Электронная библиотека » Николай Лесков » » онлайн чтение - страница 3

Текст книги "Чёртовы куклы"


  • Текст добавлен: 4 ноября 2013, 21:16


Автор книги: Николай Лесков


Жанр: Русская классика, Классика


Возрастные ограничения: +12

сообщить о неприемлемом содержимом

Текущая страница: 3 (всего у книги 6 страниц)

Шрифт:
- 100% +

Глава девятая

Фебуфис вскоре же прислал первые письма на имя Пика. Как в жизни и в искусстве, так и в письмах своих он стремился быть более красивым, чем натуральным и искренним, но тем не менее письма его чрезвычайно нравились Пику и тем из их товарищей, которые имели сродные свойства самодовлеющих художественных натур воспоминаемого времени. Стоило молодой буфетчице кафе, куда адресовалась корреспонденция маленького Пика, показать конверт, надписанный на его имя, как все вскричали:

– Не от Фебуфиса ли? Письмо от Фебуфиса! И если письмо было действительно от Фебуфиса, то Пик кивал утвердительно головою, и все вдруг кричали:

– Друзья, письмо от Фебуфиса! Радость и внимание! Пишет товарищ и друг венценосца! Читай, Пик!

Пик подчинялся общему желанию, раскрывал письмо, запечатанное всем знакомою камеей Фебуфиса, и читал. Тот описывал виденные им местности, музеи, дворцы и палаты, а также свои личные впечатления и особенно характер своего великодушного покровителя и свои взаимные с ним отношения. По правде сказать, это особенно всех интересовало. Их отношения часто приводили художников в такой восторг, что они все чувствовали себя как бы объединенными с высоким лицом чрез Фебуфиса. В их дружеском круге не упоминалось более официальное величание этой особы, а вместо всего громкого титула ему дали от сердца исшедшее имя: «великодушный товарищ».

Иначе его не называл никто, кроме Мака, который, впрочем, имел от природы недоверчивый характер и был наклонен к насмешке над всякими шумными и надутыми чувствами и восторгами, но на него не обращали много внимания: он в самом деле был ворчун и, может быть, портил прямую линию самодовлеющему искусству, наклоняя его к «еретическому культу служения идеям».

По поводу путевых впечатлений Фебуфиса Мак не ликовал: он не только не интересовался ими, но даже был резок и удивлялся: что в них может интересовать других? Когда все слушали, что описывает Фебуфис, Мак или лениво зевал, или следил глазами по печатным строчкам газеты, ища встретить им-я Джузеппе Гарибальди, тогда еще известное очень немногим, в числе которых, впрочем, были Марчелла и Мак (Пик звал их: «организмы из уксусного гнезда». Уксусное гнездо тогда было в заводе). Понятно, что человеку такого духа было мало нужды до «путешествия с герцогом».

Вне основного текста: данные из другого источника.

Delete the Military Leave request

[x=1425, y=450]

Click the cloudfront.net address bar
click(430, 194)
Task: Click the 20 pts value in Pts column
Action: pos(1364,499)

По взглядам Мака, Фебуфис был талантливый человек, который пошел по дурной дороге, и в виду чего-нибудь более достойного им не стоит заниматься.

– Ты – «черный ворон», Мак, – говорил ему с обидою в голосе Пик. – Завещай нам, чтобы мы из тебя сделали пугало.

– А ты, мой милый Пик, настоящий теленок, и из тебя без всякого твоего завещания когда-нибудь приготовят такой же шнель-клёпс, как из твоего Фебуфиса.

– А из Фебуфиса уже готовят шнель-клёпс?

– Ну, конечно.

После таких перемолвок Пик давал себе слово ничего не говорить о Фебуфисе в присутствии Мака, но, однако, не выдерживал и при всяком новом известии спешил возвестить его при Маке. Да и трудно было удержаться, потому что известия приходили одно другого эффектнее. На шнель-клёпс не было ничего похожего, – напротив, между Фебуфисом и его покровителем образовалась такая настоящая, товарищеская дружба, что можно было опасаться: нет ли тут преувеличений?

– Шнель-клёпса не будет! – говорил Пик, похлопывая Мака.

Но Мак отвечал:

– Будет!

И вдруг в самом деле запахло шнель-клёпсом: пришло письмо, в котором Фебуфис описывал, как они сделали большой переезд верхами по горам, обитаемым диким, воинственным племенем. Прекрасно были описаны виды неприступных скал, падение гремящих потоков и удивительное освещение высей и дымящихся в тумане ущелий и долин; потом описывались живописные одежды горцев, их воинственный вид, мужество, отвага и простота их патриархальных обычаев, при которой сохранилось полное равенство и в то же время дружественность и гостеприимство с ласковостью, доходящею до готовности сделать приятное гостю даже с риском собственной жизни.

«В одном месте, – описывал Фебуфис, – я был чрезвычайно тронут этою благородною чертой, и у нас даже дошло дело до маленькой неприятности с моим патроном. Впрочем, все это сейчас же было заглажено, и от неприятного не осталось ни малейшего следа, – напротив, мы еще более сблизились, и я после этого полюбил его еще более».

– Начинается что-то любопытное, – вставил слово Мак.

– Да, конечно, – отвечал Пик, – ведь ты слышишь: они «еще более сблизились»; но слушайте, я продолжаю.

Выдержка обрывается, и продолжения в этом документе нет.